SUPPLIED MATERIAL START

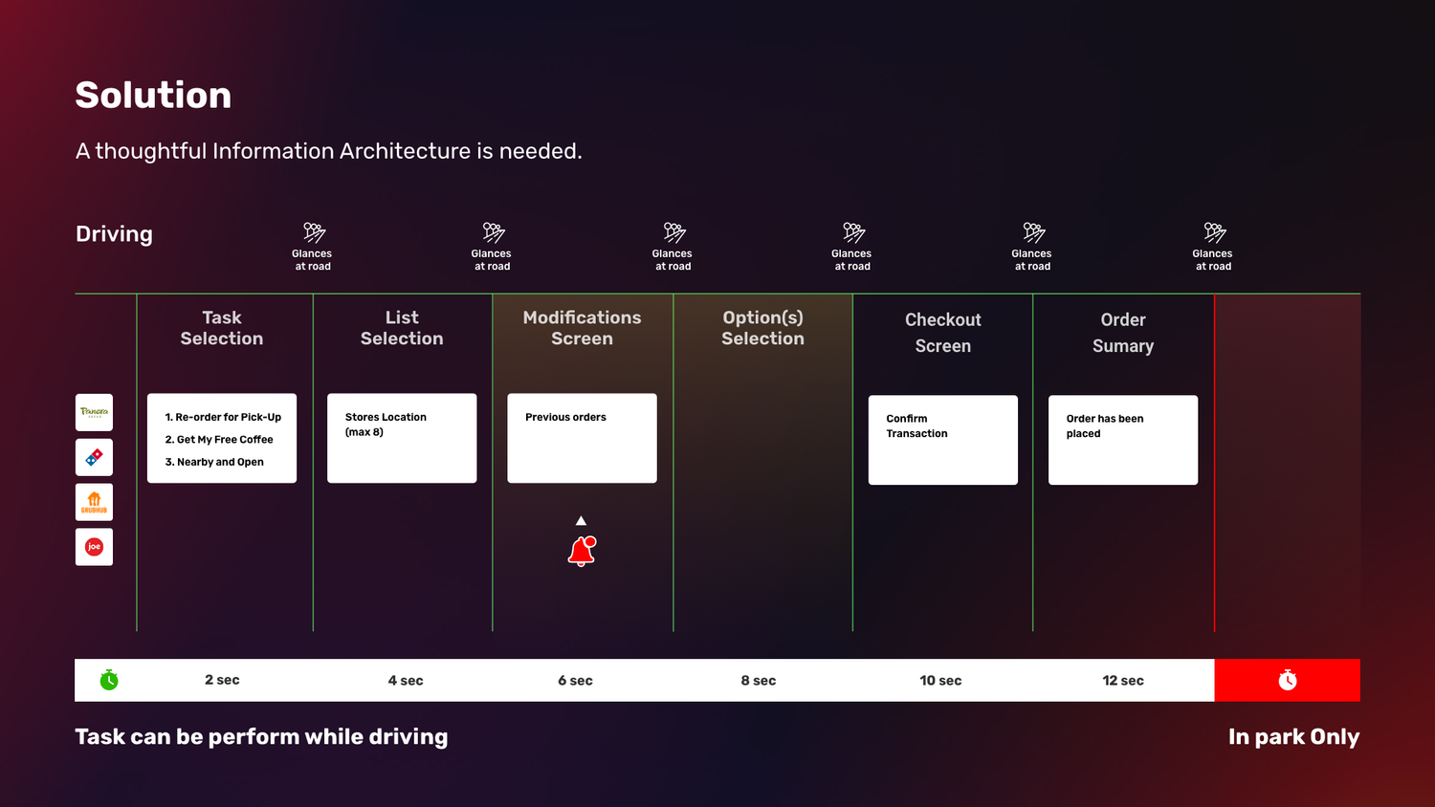Click the red notification bell below Modifications Screen
The width and height of the screenshot is (1435, 807).
pos(581,551)
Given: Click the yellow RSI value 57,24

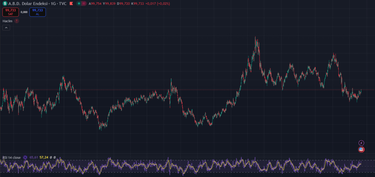Looking at the screenshot, I should coord(44,157).
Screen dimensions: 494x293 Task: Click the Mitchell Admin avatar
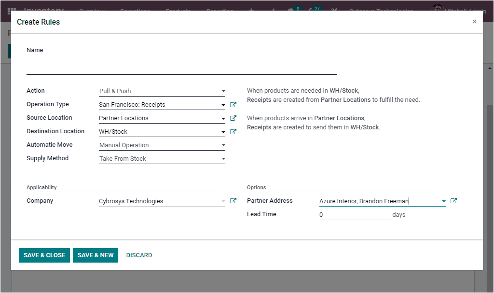click(437, 8)
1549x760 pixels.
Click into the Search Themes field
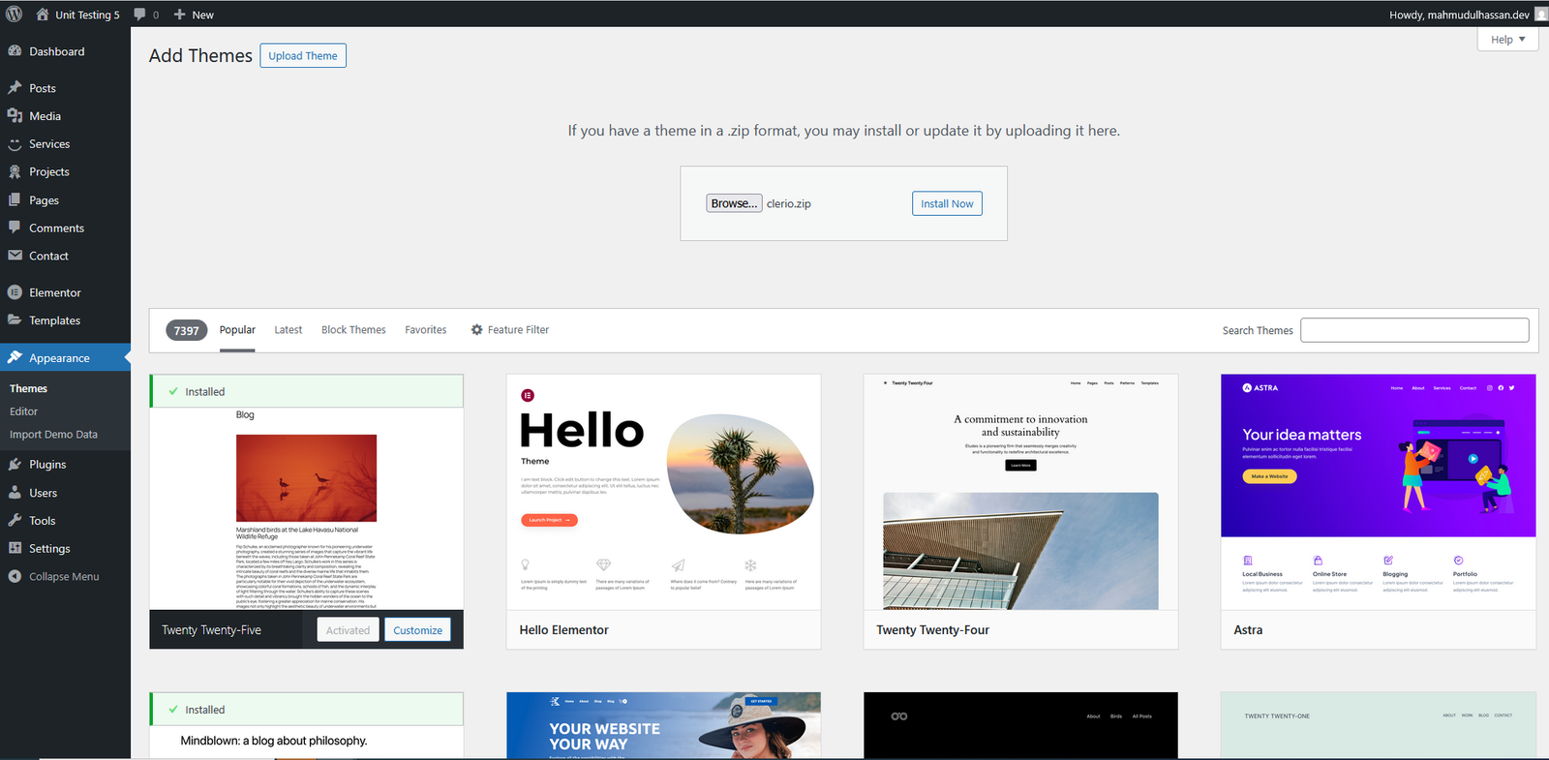[x=1413, y=330]
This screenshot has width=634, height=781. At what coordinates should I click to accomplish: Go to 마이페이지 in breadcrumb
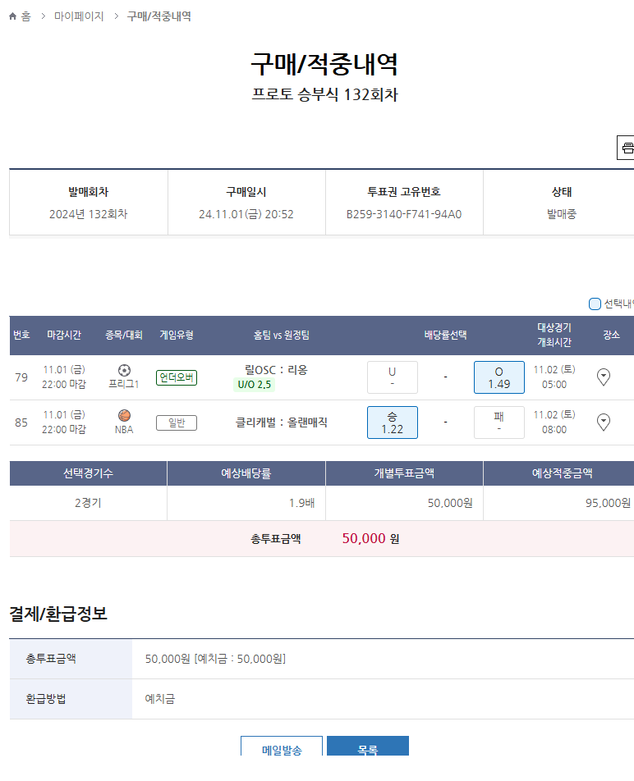coord(79,16)
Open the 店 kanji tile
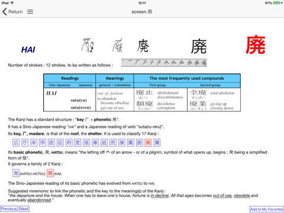 point(60,143)
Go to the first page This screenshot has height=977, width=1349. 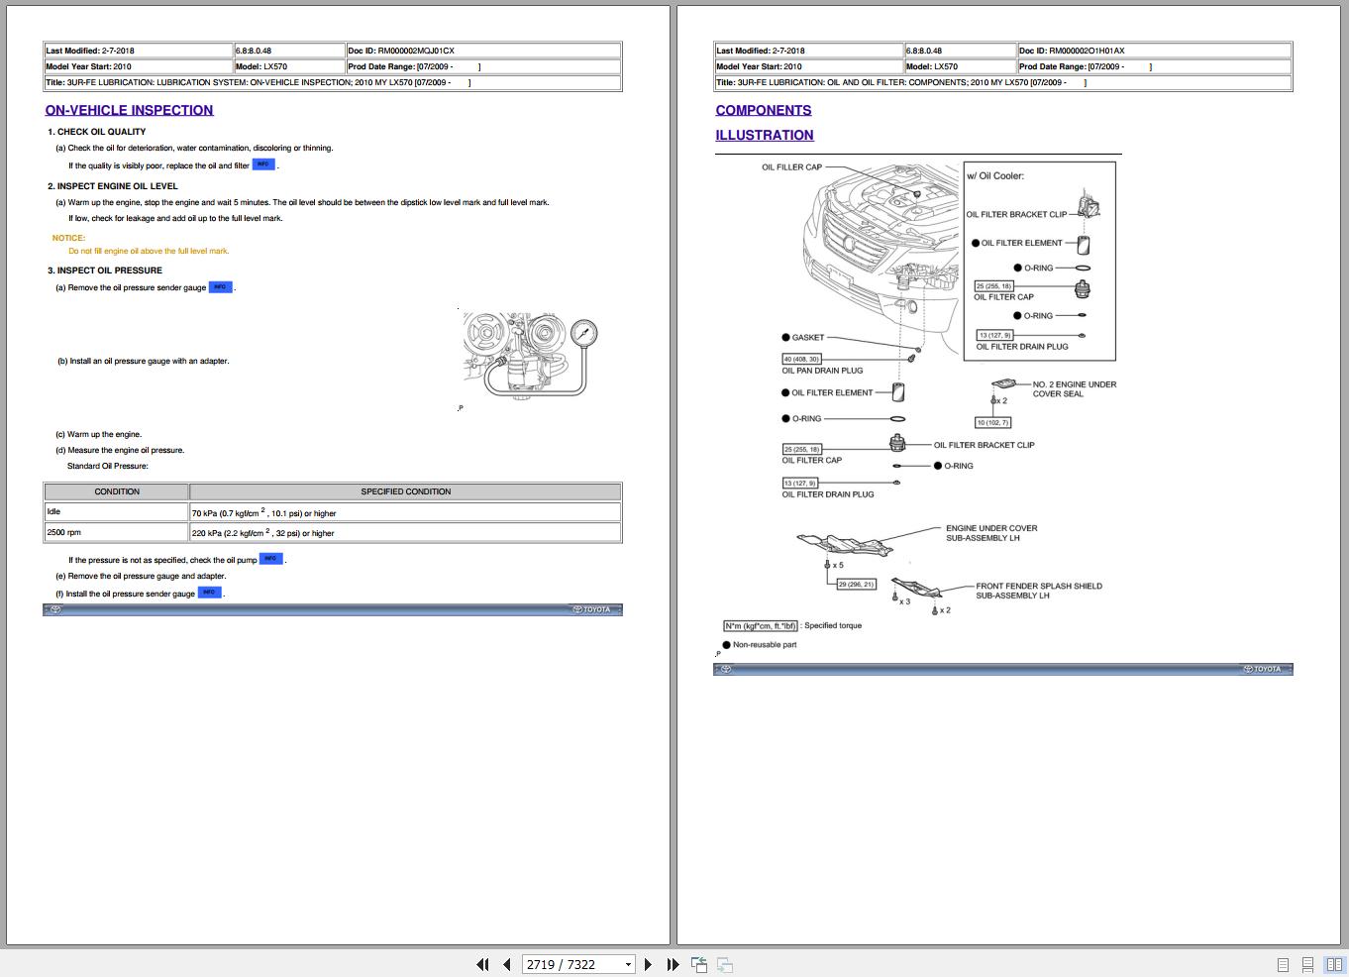pyautogui.click(x=482, y=964)
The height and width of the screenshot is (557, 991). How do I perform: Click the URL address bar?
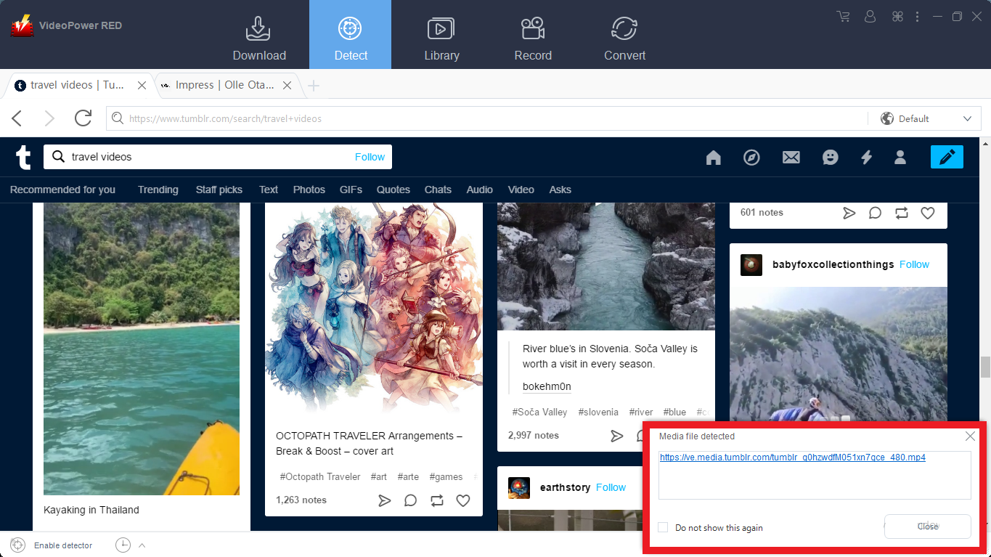(486, 118)
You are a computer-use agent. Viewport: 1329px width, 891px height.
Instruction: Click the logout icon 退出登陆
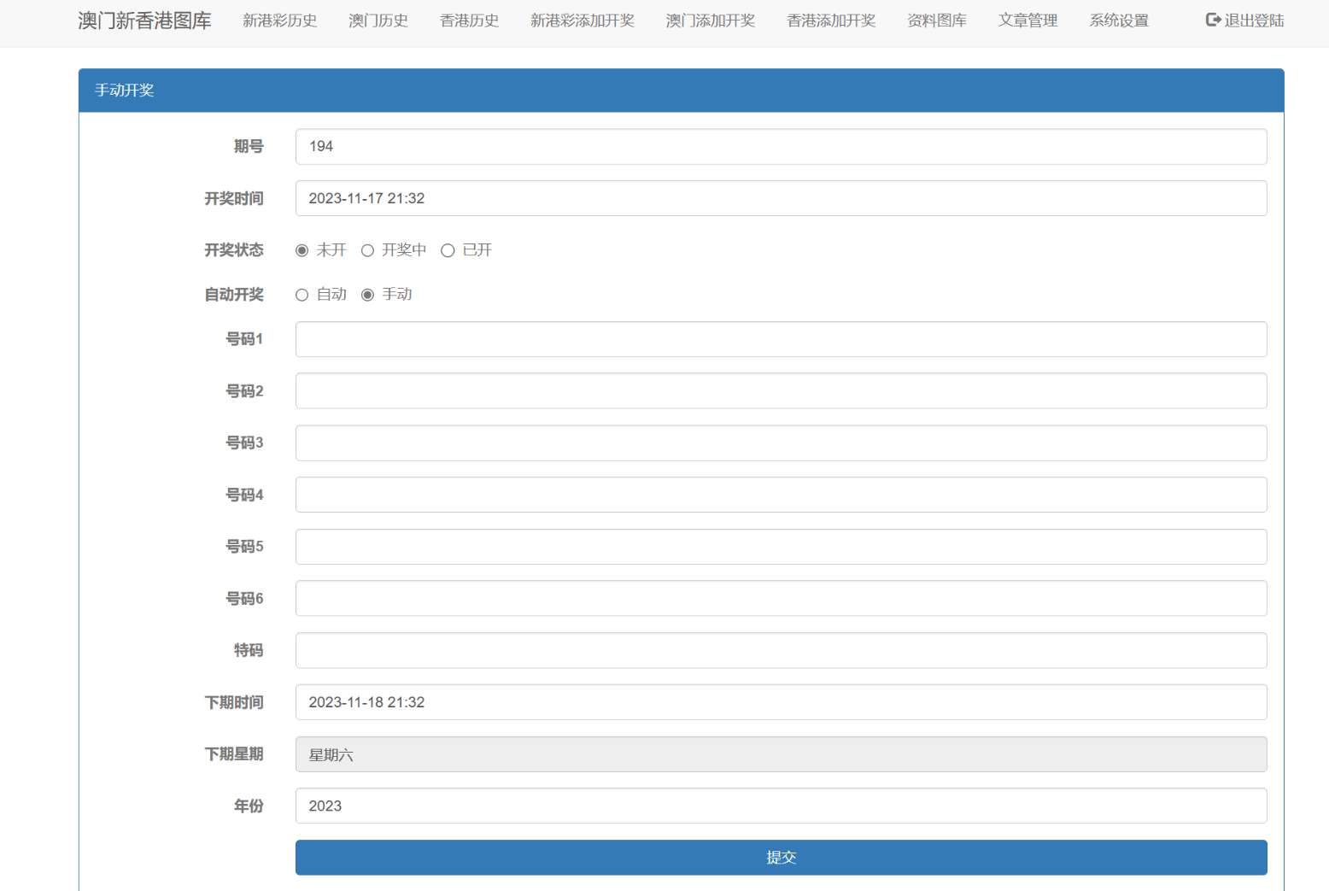(1212, 20)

SUPPLIED MATERIAL END

| WHAT YOU NEED TO DO |
An exact restatement of the lines from the one holding "You are a computer-use" through the end of the entries, both ends included, is the whole answer. Pictures stay out.

| EXERCISE OUTPUT |
You are a computer-use agent. Viewport: 1329px width, 891px height.
Instruction: Click the logout icon 退出登陆
(1212, 20)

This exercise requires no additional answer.